| Task |
Return the lines below word for word, and leave out the pictures.

(begin)

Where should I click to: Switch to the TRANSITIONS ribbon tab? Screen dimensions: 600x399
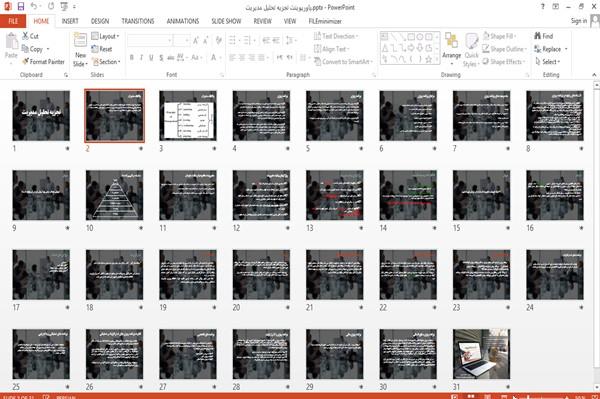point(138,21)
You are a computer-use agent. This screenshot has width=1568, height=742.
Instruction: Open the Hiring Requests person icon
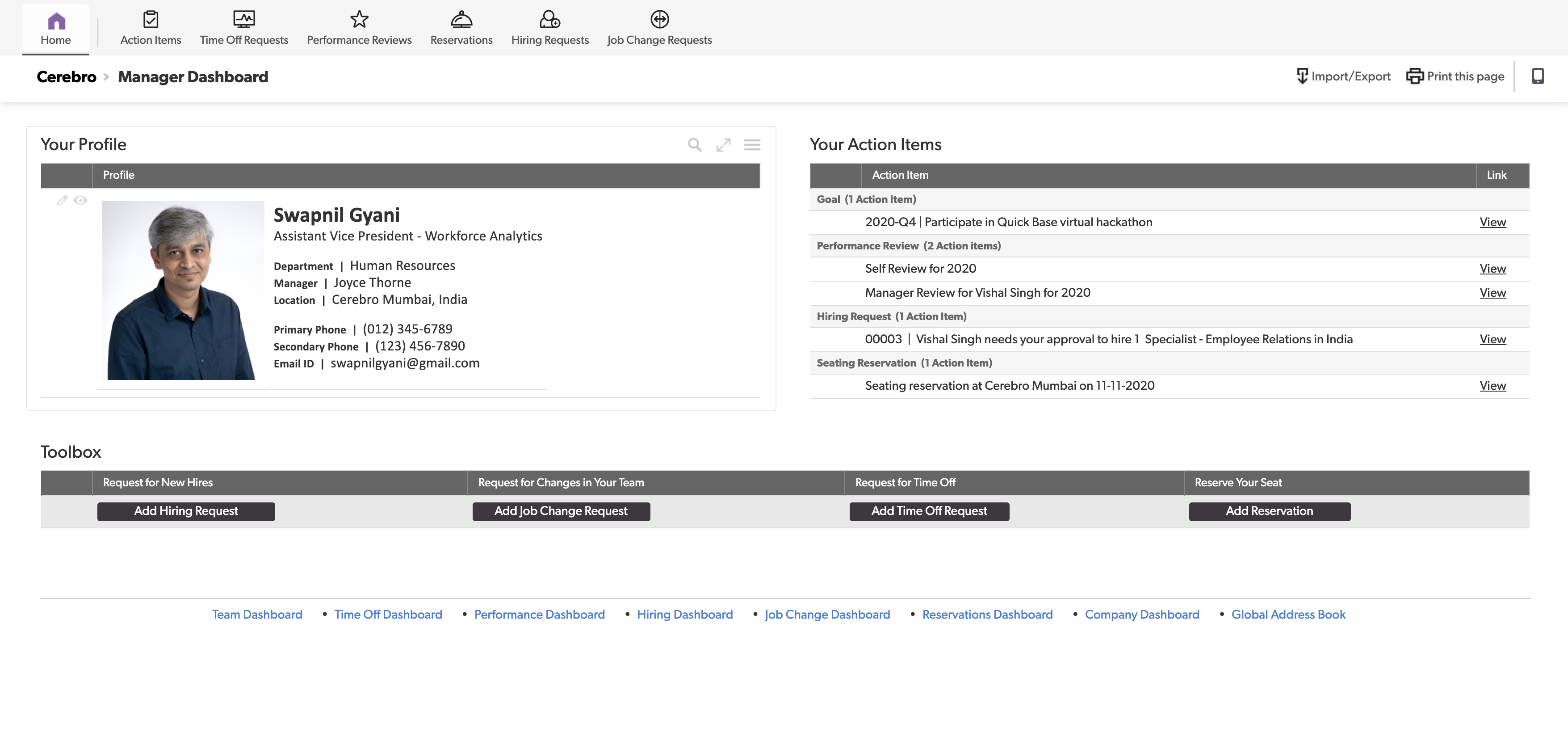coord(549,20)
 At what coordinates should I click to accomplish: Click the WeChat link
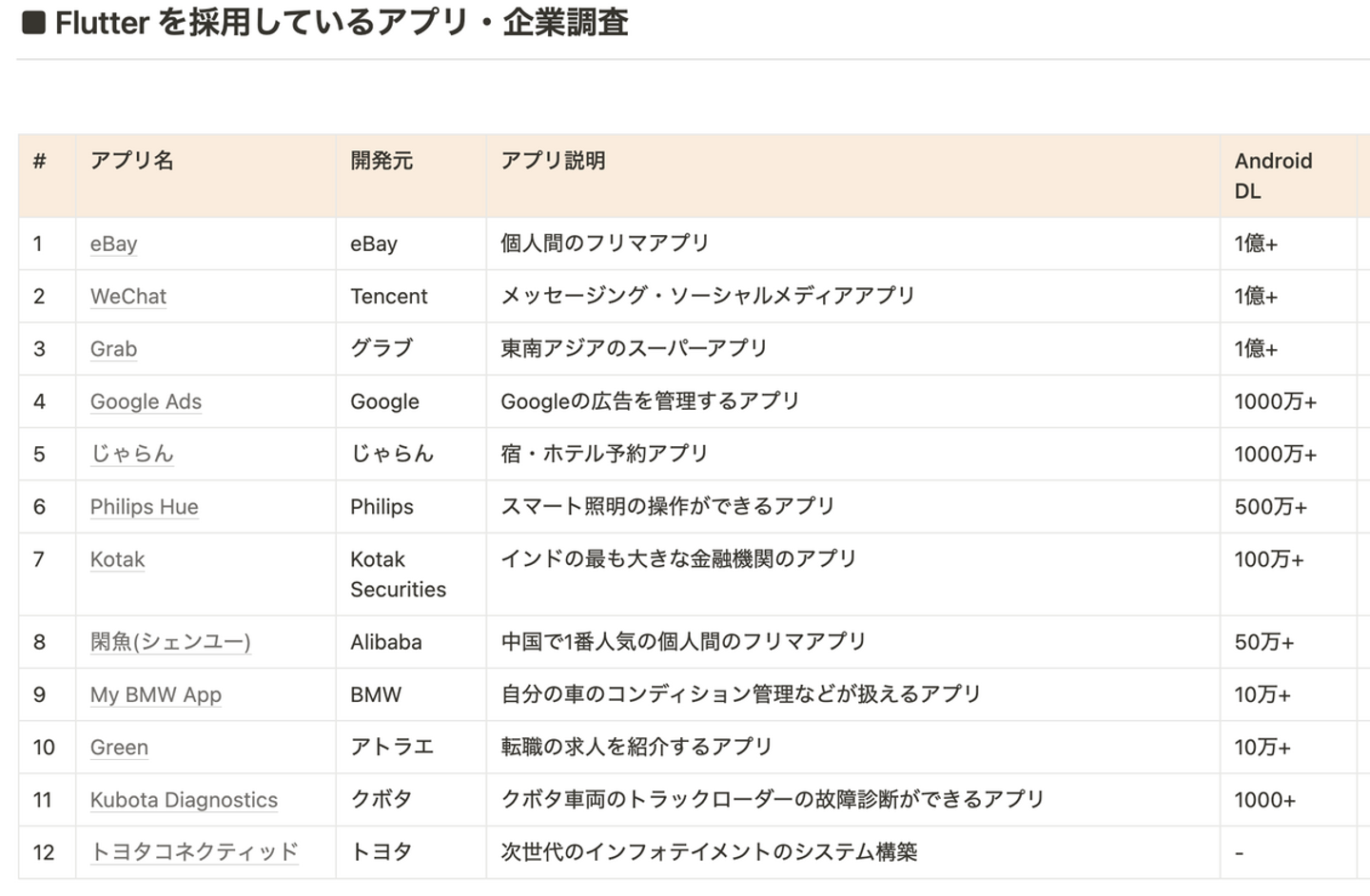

(end)

| Exercise solution |
Where should I click to: Switch to the TRANSITIONS ribbon tab? Screen dimensions: 600x399
point(138,21)
You are a computer-use agent. This screenshot has width=1568, height=742.
Instruction: Open the Hiring Requests person icon
coord(549,20)
 At what coordinates should I click to accomplish: Click the WeChat link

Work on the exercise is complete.